Notice . (the current directory) as the last directory in the list.

Let's load the module strict.pm and see the contents of %INC:

panic% perl -le 'use strict; print map {"$_ => $INC{$_}"} keys %INC'
strict.pm => /usr/lib/perl5/5.6.1/strict.pm

Since strict.pm was found in the /usr/lib/perl5/5.6.1/ directory and /usr/lib/perl5/5.6.1/ is a part of @INC, %INC includes the full path as the value for the key strict.pm.

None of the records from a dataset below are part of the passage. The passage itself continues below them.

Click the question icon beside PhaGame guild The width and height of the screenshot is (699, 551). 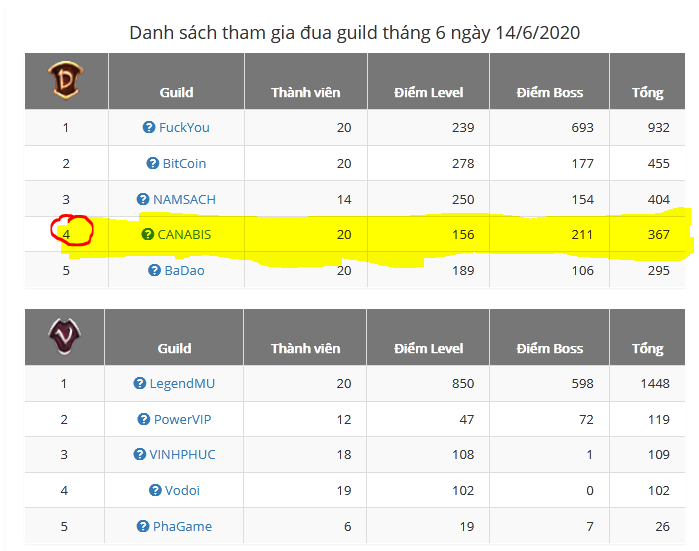tap(144, 526)
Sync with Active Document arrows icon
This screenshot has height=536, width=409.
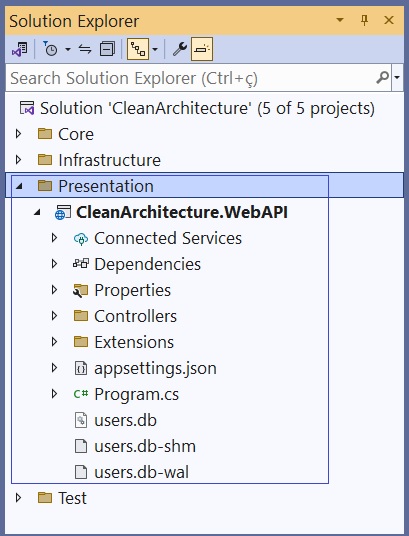tap(85, 49)
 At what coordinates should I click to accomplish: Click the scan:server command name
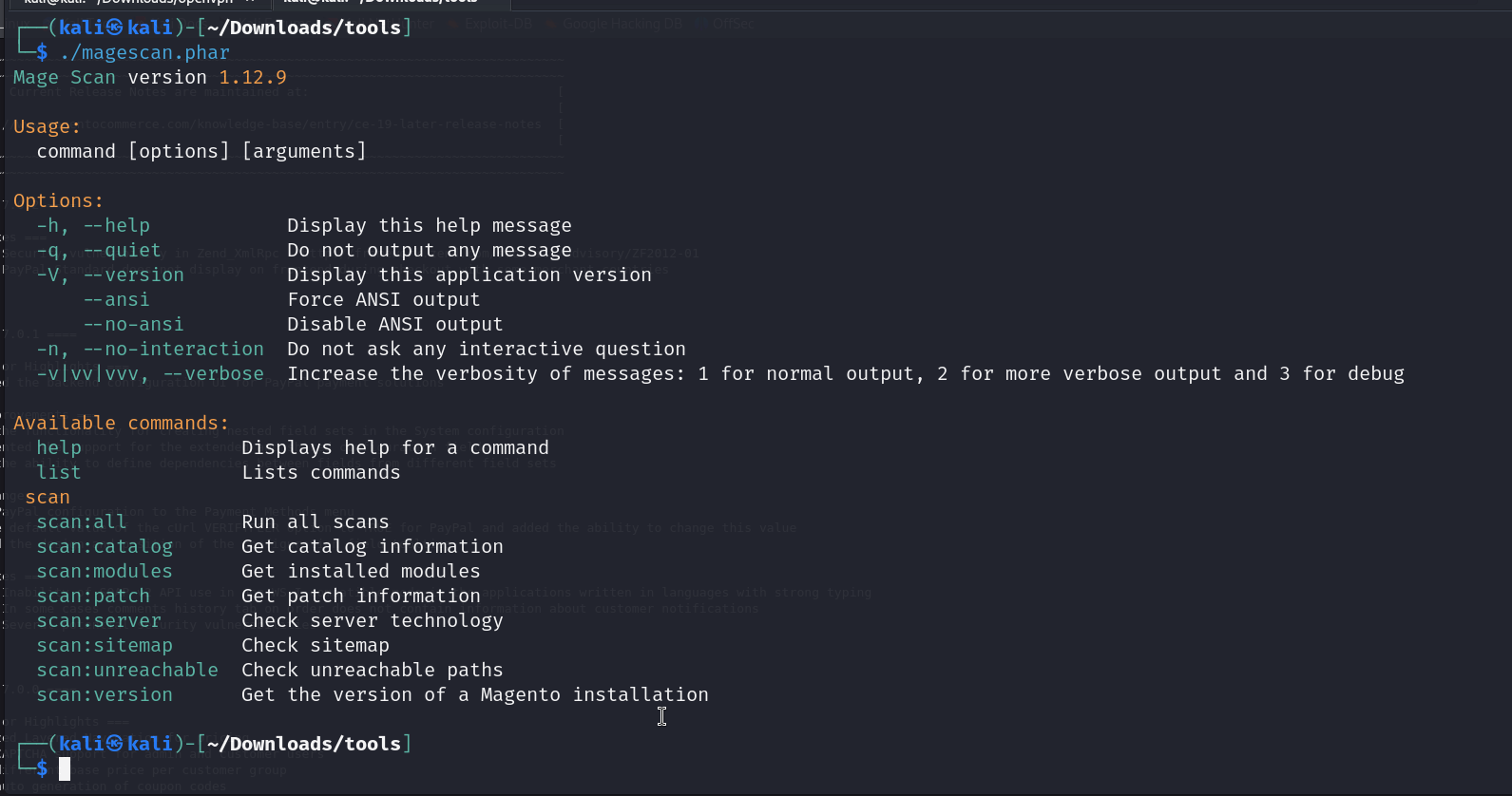click(99, 621)
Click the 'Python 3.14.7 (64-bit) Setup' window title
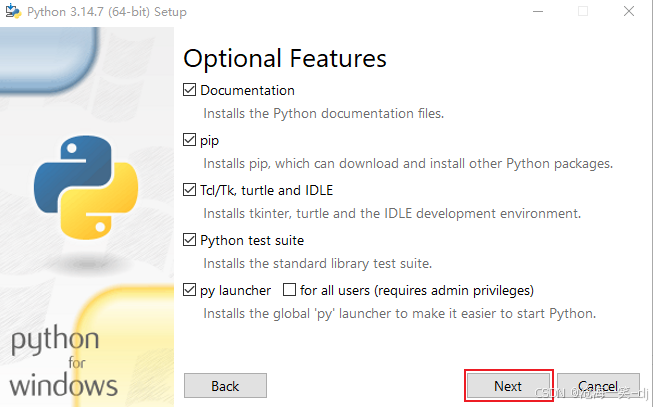Image resolution: width=653 pixels, height=407 pixels. (x=107, y=12)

Let's create the simplest possible module in /tmp/test.pm:

1;

This does absolutely nothing, but it returns a true value when loaded, which is enough to satisfy Perl that it loaded correctly. Let's load it in different ways:

panic% cd /tmp
panic% perl -e 'use test; \
       print map { "$_ => $INC{$_}\n" } keys %INC'
test.pm => test.pm

Since the file was found in . (the directory the code was executed from), the relative path is used as the value. Now let's alter @INC by appending /tmp:

panic% cd /tmp
panic% perl -e 'BEGIN { push @INC, "/tmp" } use test; \
       print map { "$_ => $INC{$_}\n" } keys %INC'
test.pm => test.pm

Here we still get the relative path, since the module was found first relative to ".". The directory /tmp was placed after . in the list. If we execute the same code from a different directory, the "." directory won't match:

panic% cd /
panic% perl -e 'BEGIN { push @INC, "/tmp" } use test; \
       print map { "$_ => $INC{$_}\n" } keys %INC'
test.pm => /tmp/test.pm

so we get the full path. We can also prepend the path with unshift( ), so that it will be used for matching before ".". We will get the full path here as well:

panic% cd /tmp
panic% perl -e 'BEGIN { unshift @INC, "/tmp" } use test; \
       print map { "$_ => $INC{$_}\n" } keys %INC'
test.pm => /tmp/test.pm

The code:

BEGIN { unshift @INC, "/tmp" }

can be replaced with the more elegant:

use lib "/tmp";

This is almost equivalent to our BEGIN block and is the recommended approach.

These approaches to modifying @INC can be labor intensive: moving the script around in the filesystem might require modifying the path.